Prediction of functional sites based on the fuzzy oil drop model

A description of many biological processes requires knowledge of the 3-D structure of proteins and, in particular, the defined active site responsible for biological function. Many proteins, the genes of which have been identified as the result of human genome sequencing, and which were synthesized experimentally, await identification of their biological activity. Currently used methods do not always yield satisfactory results, and new algorithms need to be developed to recognize the localization of active sites in proteins. This paper describes a computational model that can be used to identify potential areas that are able to interact with other molecules (ligands, substrates, inhibitors, etc.). The model for active site recognition is based on the analysis of hydrophobicity distribution in protein molecules. It is shown, based on the analyses of proteins with known biological activity and of proteins of unknown function, that the region of significantly irregular hydrophobicity distribution in proteins appears to be function related.
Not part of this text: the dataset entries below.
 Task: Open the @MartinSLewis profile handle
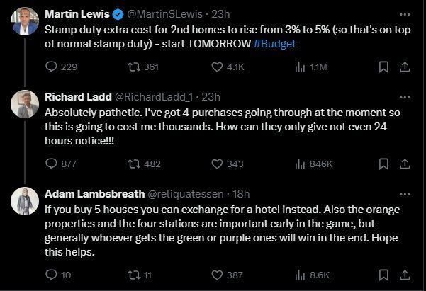[x=164, y=14]
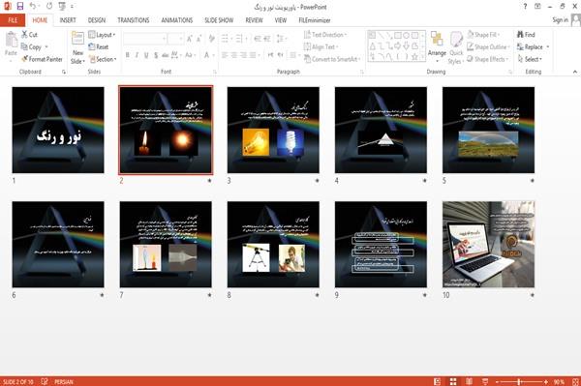
Task: Click the Find icon in Editing group
Action: (x=520, y=35)
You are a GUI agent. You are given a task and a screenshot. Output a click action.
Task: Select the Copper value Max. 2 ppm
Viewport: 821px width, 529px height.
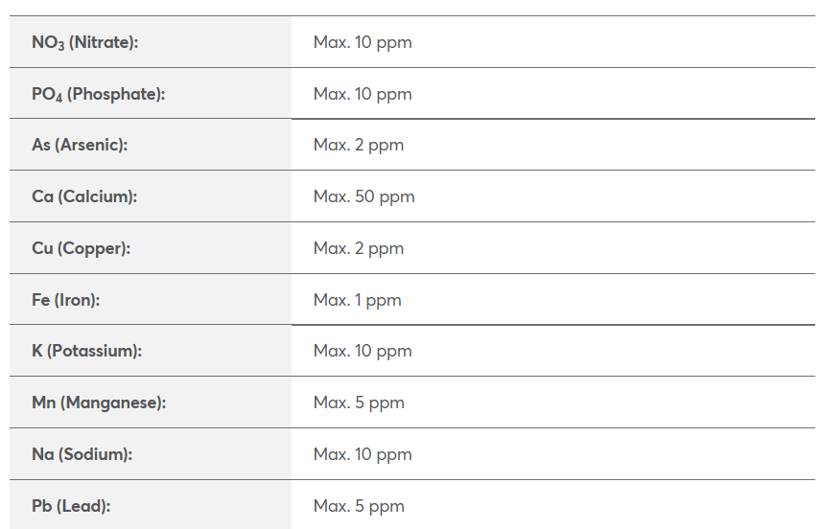point(358,248)
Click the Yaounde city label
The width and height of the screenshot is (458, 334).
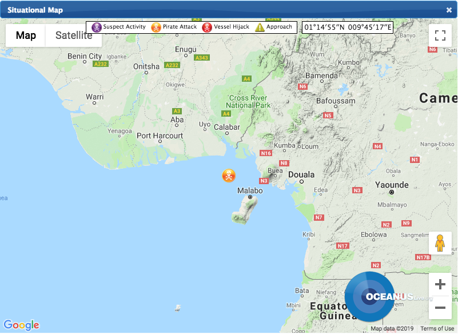(392, 185)
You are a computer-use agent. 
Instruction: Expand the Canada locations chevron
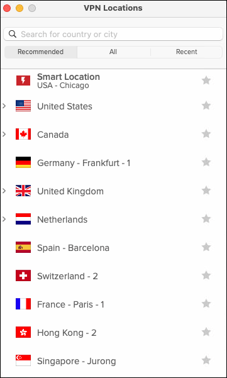tap(4, 134)
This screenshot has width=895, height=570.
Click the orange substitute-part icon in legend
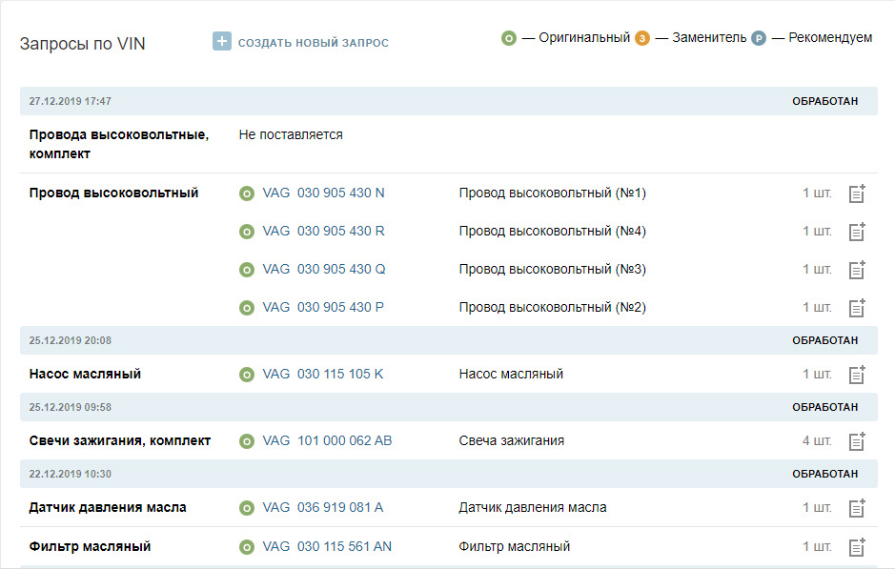642,38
Author Summary We present here a method of defining functional site recognition in proteins. The active site (enzymatic cavity or ligand-binding site) is localized on the basis of hydrophobicity deficiency, which is understood as the difference between empirical (dependent on amino acid positions) and idealized (3-D Gauss function, or Fuzzy Oil Drop model) distribution of hydrophobicity. It is assumed that the localization of amino acids representing a high difference of hydrophobic density reveals the functional site. The analysis of the structure of 33 proteins of known biological activity and of 33 proteins of unknown function (with comparable polypeptide chain lengths) seems to verify the applicability of the method to binding cavity localization. The comparative analysis with other methods oriented on biological function is also presented. The validation of predictability accuracy is shown with respect to the enzyme classes.